Anesthesiologist Dr. Samuel Metz, who is with the Mad as Hell Doctors, explains, “Massachusetts has been held up as an example of a state that has come closest to providing universal health insurance. However, not only has it failed to provide universal health insurance. It is also now the most expensive place on the planet for healthcare. It leads the U.S. in annual cost per person.”

The public option, “will not reduce the cost of healthcare,” says Metz. “In fact, it’s anticipated it will add $800 billion more into a system that’s already twice as expensive as the average industrialized nation.”

Myth #2 – The public option is a “public” option

The public option that came out of the House, according to Dr. Flowers, is “even worse than we could have imagined because they’re predicting that maybe 2% of the population will be able to go into that public option, that it will be run by private insurance companies, and that it will actually cost more than private insurance.”

What’s so public about something only open to 2% of the population?

As Kevin Zeese from the Prosperity Agendaexplains, “No matter how much you hate your current insurance, no matter how much they’ve abused you with premiums, co-pays, denials of care, no matter what they’ve done to you, you can’t leave your insurance and go to the public option,” said Zeese. “90% of Americans can’t even choose it. So much for choices.”

Flowers adds the government would be subsidizing the purse of private insurance to try to help people buy their products. Government would be putting public dollars into the pockets of private insurance companies. And, a private corporation would be allowed to run the public option.

How many Americans really think putting reform in the hands of those who have created this crisis in health care in America will ultimately work or produce any favorable results?

Myth #3 – Public option will make single-payer possible

Doctors, nurses, and patients following the de-evolution of health care reform closely know that the public option (especially the idea of a robust public option) is a carefully calculated political carrot being offered to progressives so they will sit down, shut up about single-payer, and support this current corporate giveaway to private insurance companies, which is moving through Congress right now.

Hendrickson explains, “The reason why the public option was introduced, according to congress people that have spoken to the single-payer movement, was because of the single-payer movement. There was such an upswell in the progressive part of this country for single-payer that they opted for some compromise that would not have been given if there wasn’t so much support for single-payer.”

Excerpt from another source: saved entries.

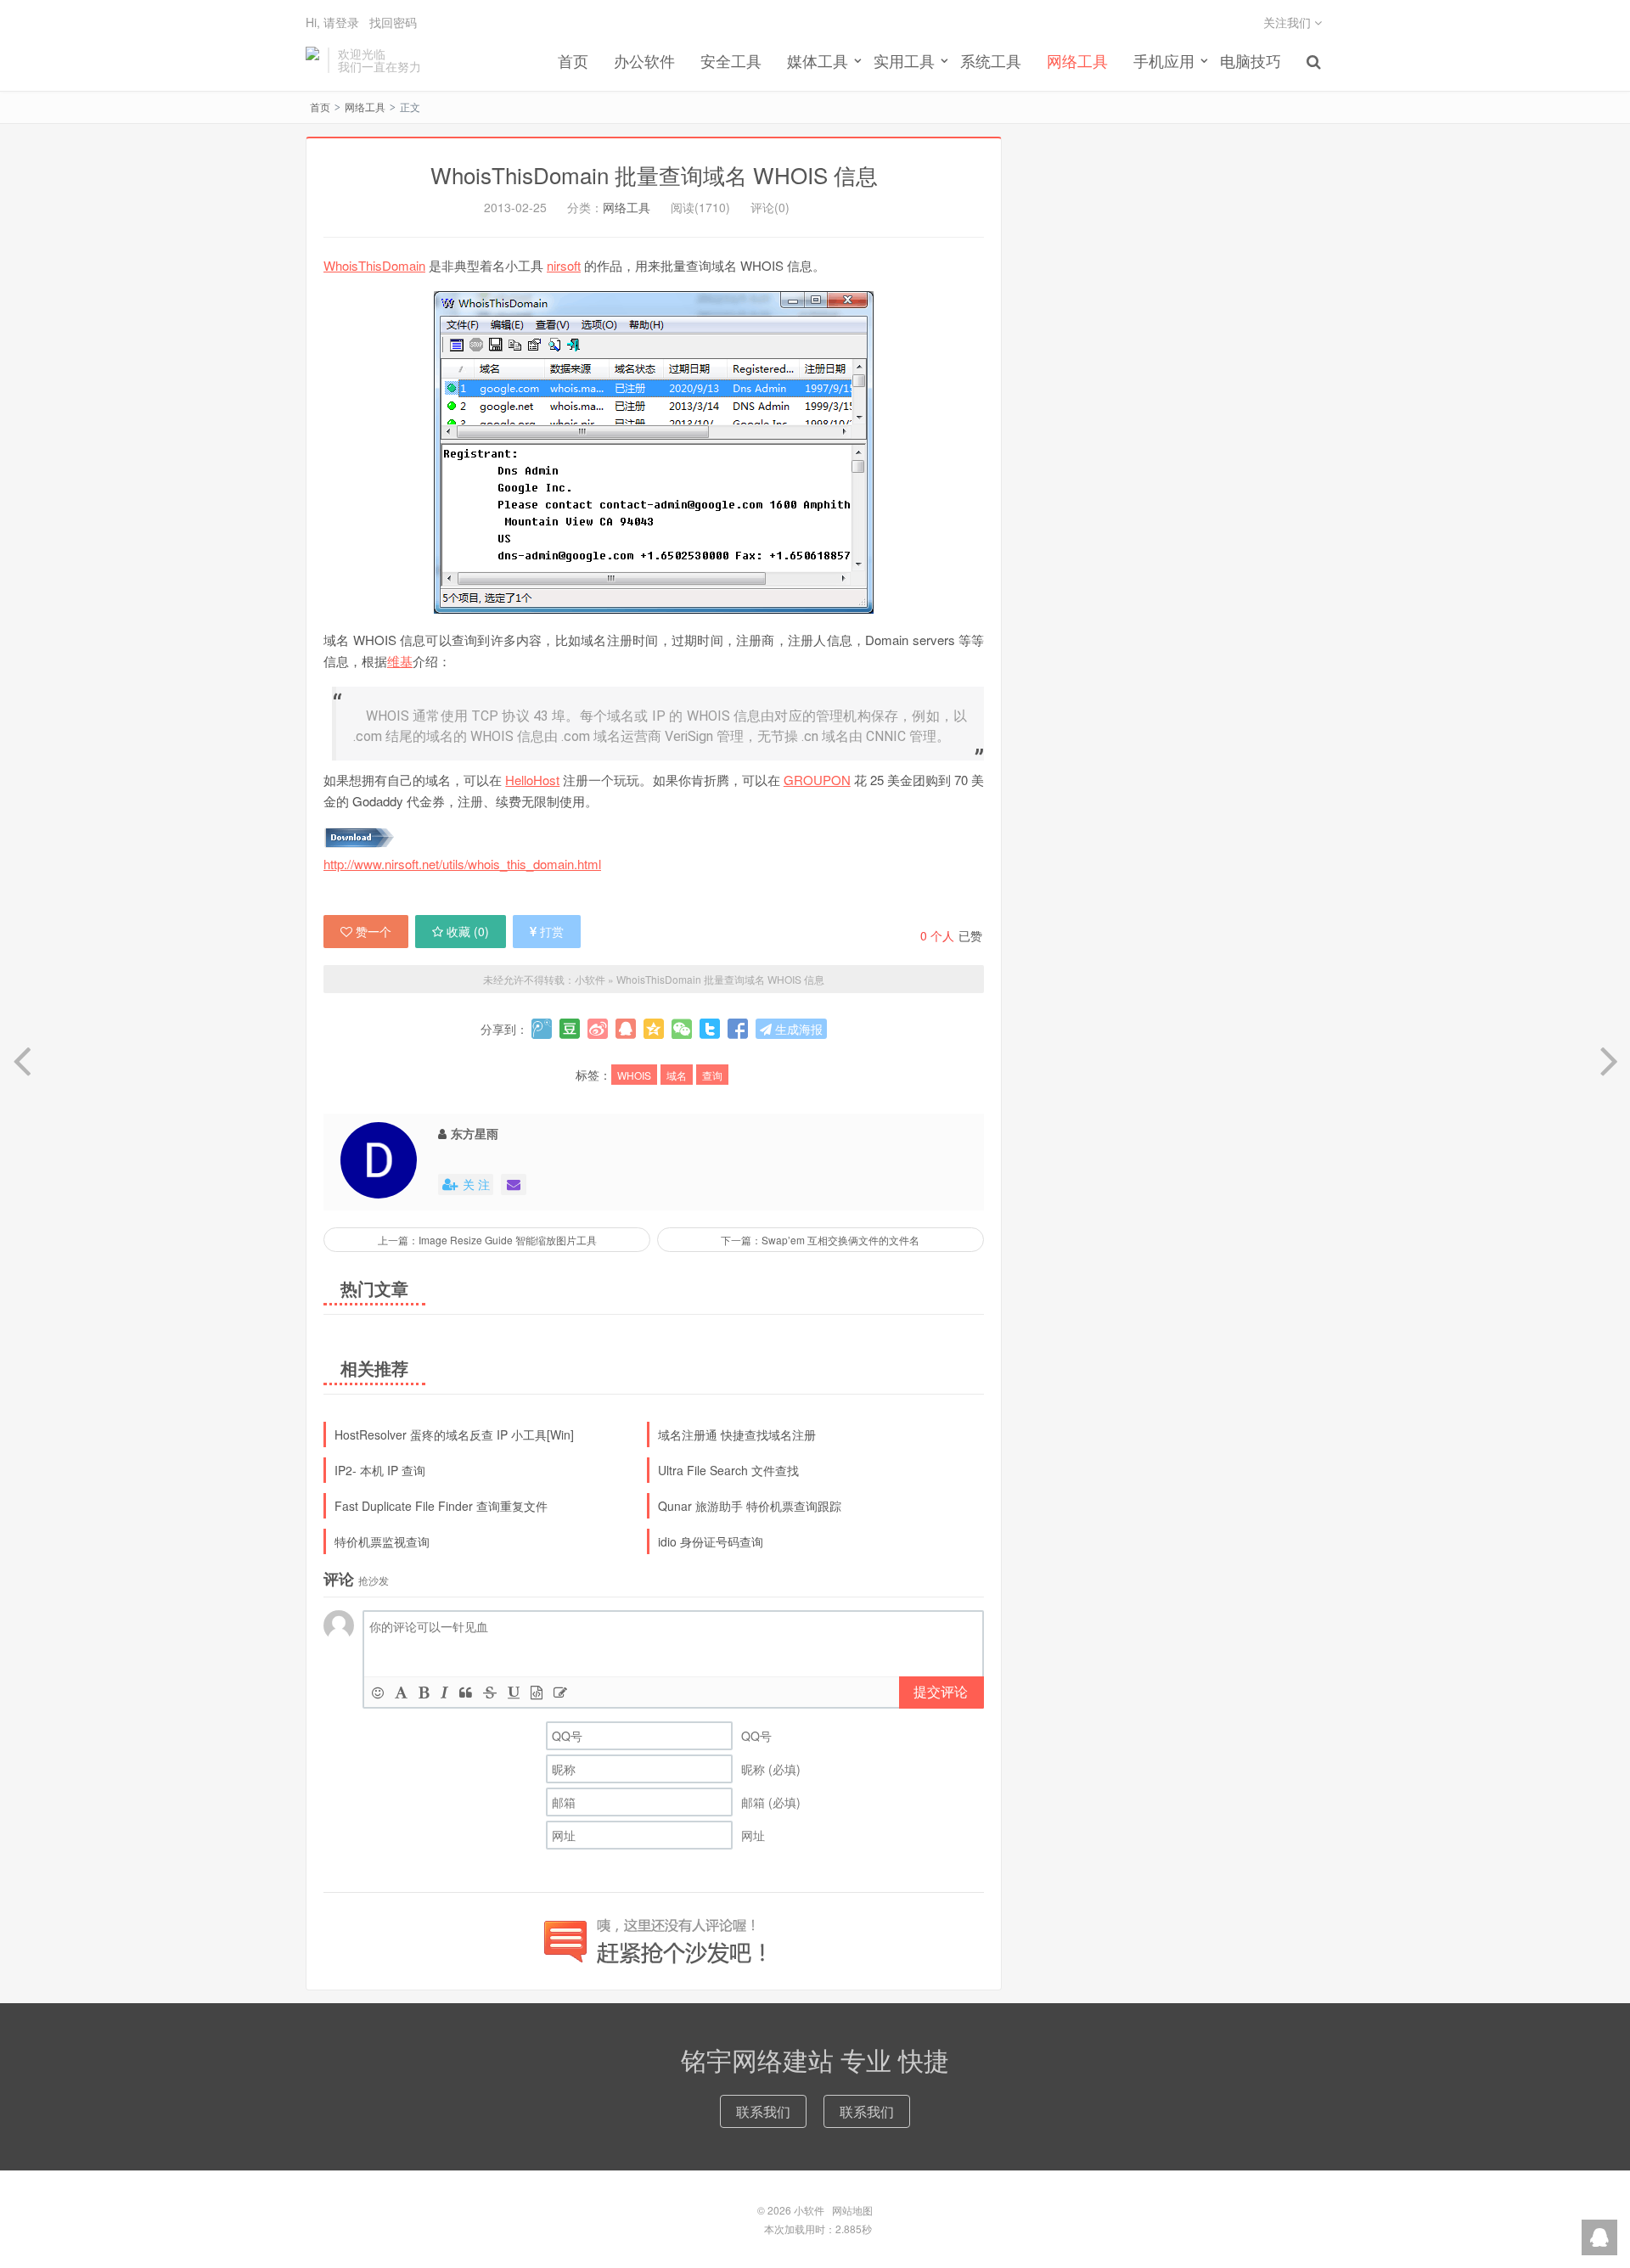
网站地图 (852, 2210)
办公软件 (644, 60)
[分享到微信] (682, 1029)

If you ask Zeese, this won’t do anything to get us closer to single-payer.

This bill will “enshrine and deepen the power of the insurance industry.” Hundreds of billions of dollars in new revenue, according to Zeese, will now be available for corrupting and influencing Congress.

It will be even harder to get single-payer if a weak public option remains in the bill. And the money government gives away will help private insurance fight any additional reforms to legislation passed by Congress and Obama.

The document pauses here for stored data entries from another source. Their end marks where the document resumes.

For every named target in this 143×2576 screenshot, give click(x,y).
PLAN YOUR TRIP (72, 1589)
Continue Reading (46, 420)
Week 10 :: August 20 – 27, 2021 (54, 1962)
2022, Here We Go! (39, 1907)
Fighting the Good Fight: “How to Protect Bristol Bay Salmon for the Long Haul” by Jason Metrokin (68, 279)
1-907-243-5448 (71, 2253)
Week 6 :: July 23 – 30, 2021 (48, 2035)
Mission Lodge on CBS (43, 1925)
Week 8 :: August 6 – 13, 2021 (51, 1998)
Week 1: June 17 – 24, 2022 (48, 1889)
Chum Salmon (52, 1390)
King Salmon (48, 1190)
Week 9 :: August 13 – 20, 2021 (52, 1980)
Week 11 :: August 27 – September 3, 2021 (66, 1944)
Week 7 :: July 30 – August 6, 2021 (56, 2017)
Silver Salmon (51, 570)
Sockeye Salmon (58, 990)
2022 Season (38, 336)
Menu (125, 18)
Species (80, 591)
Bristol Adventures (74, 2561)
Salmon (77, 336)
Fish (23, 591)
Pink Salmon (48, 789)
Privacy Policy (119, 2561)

Metz concludes that the public option will make it impossible for us to achieve universal coverage for at least a decade.

“Every passing year we’ll see more Americans with worse health and nobody will do anything because we will point to our legislation and say give it another couple years to work,” says Metz. “And in five years, we will have exhausted the financial resources of the government, we will have exhausted taxpayers, we will have exhausted the good will of voters, the patience of voters, and no one will want to attempt health reform again.”